Would Sibelius Lie To You – Answers

Answers

  1. Lie. Christie did compare her writing to ‘an incredible sausage machine’, but that was in an interview for the New York Daily News. Agatha Christie was apparently fond of Sibelius’s music, and his name is mentioned in her book The Clocks.
  2. True, according to Katarina Ilves (née Sibelius), Muistoja lapsen ja valkeahapsen, 1982–83, interviewed by Maire Pulkkinen.
  3. Lie. Marta Hiltunen, from Joensuu, did perish on the Titanic, but she was not related to Sibelius. She was a second-class passenger travelling with a friend and the friend’s young son, both of whom survived.
  4. True. Elin Ailama ‘Aili’ Järnefelt (1870-1953), who played the kantele, was in a train accident in Antrea, north of Viipuri and lost both her legs. Soon afterwards, Sibelius composed two kantele pieces for her (Moderato, JS 130, and Dolcissimo, JS 63).
  5. True. Sibelius forgot to bring the necklace to the wedding. Aino did, however, use it at numerous later weddings that she attended. The gift of a necklace reflects a custom among affluent families in France whereby this type of jewellery was often given by the bridegroom to the bride.
  6. True. According to Ruth Snellman (née Sibelius), in the summer of 1939 a group of Americans turned up in the yard without any prior notice. Warned by the maid, Sibelius managed to retreat upstairs, but Aino had to hide in the sauna.
  7. Lie. The Postal Manifesto of 12 June 1890, issued by Alexander III, resulted in the disappearance of Finland’s own postage stamps (initially for post within the Russian Empire, later for other letters too), but Sibelius didn’t keep any stockpile.
  8. Lie. There is a (presumably) coincidental similarity between the opening and closing bars of the Elves’ song from A Midsummer Night’s Dream (‘Bunte Schlangen, zweigezüngt’) and the Musette from King Christian II, and Sibelius was a great admirer of Mendelssohn, but the diary entry is entirely fictional.
  9. True. It was sent by the architect and amateur singer Torkel Nordman from Pori. In Swedish such a leg of lamb is known as a ‘fårfiol’ – a ‘lamb fiddle’ – and Nordman rightly guessed that nobody would be curious if Sibelius were to be sent a violin! In return Sibelius sent Nordman a new song, Fridolins dårskap (Fridolin’s Folly, JS 84).
  10. True. Until he was almost 50 Sibelius remained slim, although after that he started to put on weight. On a visit to Ainola, sitting at the lunch table, Carpelan seized Sibelius’s hand and shouted: ‘Not a single potato more!’ Sibelius lost his temper and after a heated argument Carpelan got up and left the house.
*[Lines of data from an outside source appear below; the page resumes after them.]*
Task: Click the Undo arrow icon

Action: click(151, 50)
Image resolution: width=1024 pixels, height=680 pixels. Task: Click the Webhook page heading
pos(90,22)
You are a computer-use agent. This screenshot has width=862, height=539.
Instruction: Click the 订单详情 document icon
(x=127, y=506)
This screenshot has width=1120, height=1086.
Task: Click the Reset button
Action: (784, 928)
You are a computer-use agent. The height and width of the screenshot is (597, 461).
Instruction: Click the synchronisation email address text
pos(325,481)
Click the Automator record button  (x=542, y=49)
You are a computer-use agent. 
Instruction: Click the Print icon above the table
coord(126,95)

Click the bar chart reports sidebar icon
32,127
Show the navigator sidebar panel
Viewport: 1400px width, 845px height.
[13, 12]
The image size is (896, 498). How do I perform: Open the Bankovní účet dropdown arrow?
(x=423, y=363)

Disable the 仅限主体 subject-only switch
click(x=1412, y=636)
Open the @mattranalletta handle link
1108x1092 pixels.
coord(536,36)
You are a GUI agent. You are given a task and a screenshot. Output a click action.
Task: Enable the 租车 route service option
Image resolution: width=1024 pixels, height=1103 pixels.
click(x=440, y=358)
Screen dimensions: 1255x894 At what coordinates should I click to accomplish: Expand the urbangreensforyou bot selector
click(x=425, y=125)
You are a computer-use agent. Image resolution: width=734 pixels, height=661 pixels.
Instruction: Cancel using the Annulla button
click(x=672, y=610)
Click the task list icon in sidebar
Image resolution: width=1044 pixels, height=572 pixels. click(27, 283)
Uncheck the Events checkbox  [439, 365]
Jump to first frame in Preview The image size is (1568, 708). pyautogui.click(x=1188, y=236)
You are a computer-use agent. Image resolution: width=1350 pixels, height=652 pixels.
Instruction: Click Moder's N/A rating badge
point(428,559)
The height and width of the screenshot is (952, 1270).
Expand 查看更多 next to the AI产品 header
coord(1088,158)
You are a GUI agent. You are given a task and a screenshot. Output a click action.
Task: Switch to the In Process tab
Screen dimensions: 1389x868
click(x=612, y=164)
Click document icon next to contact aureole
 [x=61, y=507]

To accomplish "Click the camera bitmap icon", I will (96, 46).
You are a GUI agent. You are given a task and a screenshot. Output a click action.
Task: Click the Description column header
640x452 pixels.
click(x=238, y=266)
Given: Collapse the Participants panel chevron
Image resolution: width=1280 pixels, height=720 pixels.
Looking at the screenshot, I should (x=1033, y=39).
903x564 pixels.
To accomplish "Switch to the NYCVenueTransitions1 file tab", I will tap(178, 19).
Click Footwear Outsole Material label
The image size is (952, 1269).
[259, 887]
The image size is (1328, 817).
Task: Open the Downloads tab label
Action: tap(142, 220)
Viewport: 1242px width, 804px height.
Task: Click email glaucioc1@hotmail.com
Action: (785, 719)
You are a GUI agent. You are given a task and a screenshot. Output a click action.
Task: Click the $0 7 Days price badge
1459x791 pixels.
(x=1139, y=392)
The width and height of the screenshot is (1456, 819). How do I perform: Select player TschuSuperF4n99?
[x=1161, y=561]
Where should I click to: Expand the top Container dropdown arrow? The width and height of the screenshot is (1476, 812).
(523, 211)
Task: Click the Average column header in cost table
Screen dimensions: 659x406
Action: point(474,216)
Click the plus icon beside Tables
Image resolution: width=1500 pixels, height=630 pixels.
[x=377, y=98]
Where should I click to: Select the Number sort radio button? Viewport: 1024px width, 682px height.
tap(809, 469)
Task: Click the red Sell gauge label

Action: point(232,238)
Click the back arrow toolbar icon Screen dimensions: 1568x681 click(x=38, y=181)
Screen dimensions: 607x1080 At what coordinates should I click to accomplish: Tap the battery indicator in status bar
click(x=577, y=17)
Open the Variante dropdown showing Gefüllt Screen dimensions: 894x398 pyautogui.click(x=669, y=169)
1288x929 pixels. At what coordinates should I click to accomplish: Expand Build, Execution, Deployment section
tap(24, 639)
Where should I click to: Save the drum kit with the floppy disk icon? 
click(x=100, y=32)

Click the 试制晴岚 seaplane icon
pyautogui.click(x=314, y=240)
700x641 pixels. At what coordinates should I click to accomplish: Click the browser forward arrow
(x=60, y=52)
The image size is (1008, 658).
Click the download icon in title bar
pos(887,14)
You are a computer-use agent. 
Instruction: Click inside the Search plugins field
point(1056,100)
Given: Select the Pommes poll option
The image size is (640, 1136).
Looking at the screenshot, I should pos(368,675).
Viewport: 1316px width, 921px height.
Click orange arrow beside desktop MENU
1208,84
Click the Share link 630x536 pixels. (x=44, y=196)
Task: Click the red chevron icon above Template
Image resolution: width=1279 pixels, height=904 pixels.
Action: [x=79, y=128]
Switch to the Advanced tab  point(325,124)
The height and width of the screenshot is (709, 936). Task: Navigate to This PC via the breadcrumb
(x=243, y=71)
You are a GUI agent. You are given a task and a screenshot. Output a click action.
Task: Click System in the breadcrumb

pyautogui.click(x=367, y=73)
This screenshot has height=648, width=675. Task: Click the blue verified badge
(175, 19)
  11. True. Shortly before Ainola was built, Anni Åström, the teetotal lady of the house at Vanhakylä Manor on the western shore of Lake Tuusula, did not want to rent accommodation to the composer who had appeared, clearly inebriated, in Axel Gallén’s painting Symposium, which had caused quite a scandal.
  12. Lie. Aino designed the sauna but it was actually built by the Sibelius family’s usual builder, Rikhard Laine.
  13. Lie. But in 1885 Sibelius and von Konow had worked on a chamber piece called Ljunga Wirginia, which was referred to as an opera even though no trace of vocal parts or text have been found.
  14. True – at least if we believe the letter from Sibelius to his uncle Pehr from 3 October 1889: ‘I have now already become a real Berliner, although I don’t drink beer. The doctors have forbidden it.’
  15. True. This unusually eccentric interpretation was published in the 1935 Christmas special of the Finnish cultural journal Forum.